The feasibility of gas re-injection was assessed using real field data. Input data was assessed using experimental information as well as numerical, and custom-made machine learning models. Reservoir fluid characterized using the available PVT reports from two oil production wells and one shut-in gas injection well were used to develop the EOS model in use. Moreover, the combination of produced gases and supplemental CO2 are evaluated in terms of solubility/swelling and miscibility and as well as compatibility with the in-situ reservoir fluids. Performance of the gas re-injection was evaluated and optimized using the final calibrated reservoir simulation model for the gas injection process.
This study quantifies the amount of incremental oil recovery and improving field performance from the re-injection of produced gas.
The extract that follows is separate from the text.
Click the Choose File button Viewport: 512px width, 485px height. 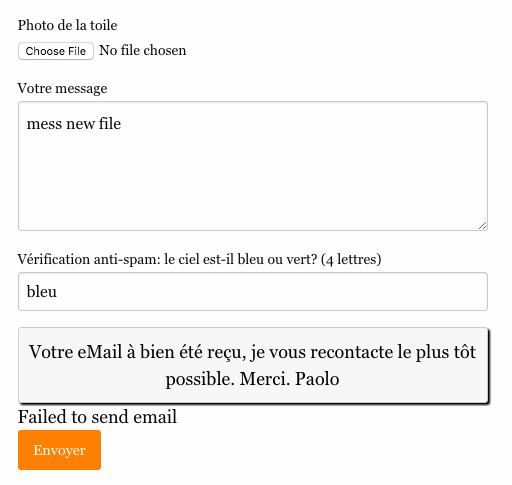(56, 51)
Produced gas is intended to increase reservoir energy through re-pressurizing the reservoir and as well as displacing the remaining oil with the optimized injection gas compositions, and thus, reducing the oil viscosity due to swelling, reduction in interfacial tension leading to increase in local displacement efficiency. Furthermore, the gas re-injection process leads to relaxing the GOR constraints from 2000 scf/stb up to 4000 scf/stb, as the excess gas can be utilized in the injection process. The placement of new gas injectors is optimized considering the existing gas injector location and by injecting into the gas-cap close to GOC while targeting the best rock types locally aiming to ensure that sustained good injectivity is achieved. The outcome of this coupled process demonstrated enhancement in the reservoir energy management by mitigation of the gas coning due to the movement of the secondary gas cap towards the producers and optimum utilization of the natural reservoir energy in combination with the injection process. Furthermore, injection of the gas in up-dip of formation and in the gas cap with optimum gas injection rate yield stable gas sweep efficiency with the help of the gravity forces.
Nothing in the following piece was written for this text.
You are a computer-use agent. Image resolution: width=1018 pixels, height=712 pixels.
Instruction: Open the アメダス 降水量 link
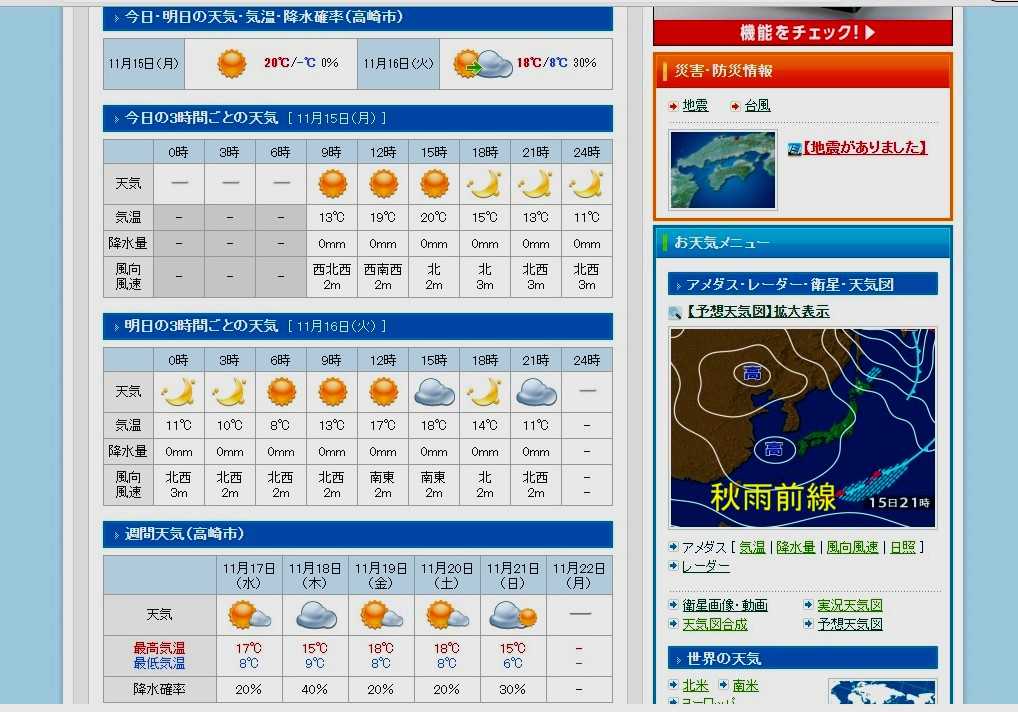coord(795,547)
In this study, re-injection of the produced gas considering the reservoir heterogeneity, optimum injection gas compositions (including CO2 enhancement options) and limiting injection pressure of 5500 psi (below fracturing pressure) results in improved oil recovery while reducing the gas emission with the optimum utilization of reservoir energy. This paper presents guidelines for mitigation of gas flaring by re-injection of the produced gas along with the supplemental gas (where available)/water and hence leading to reduced emissions.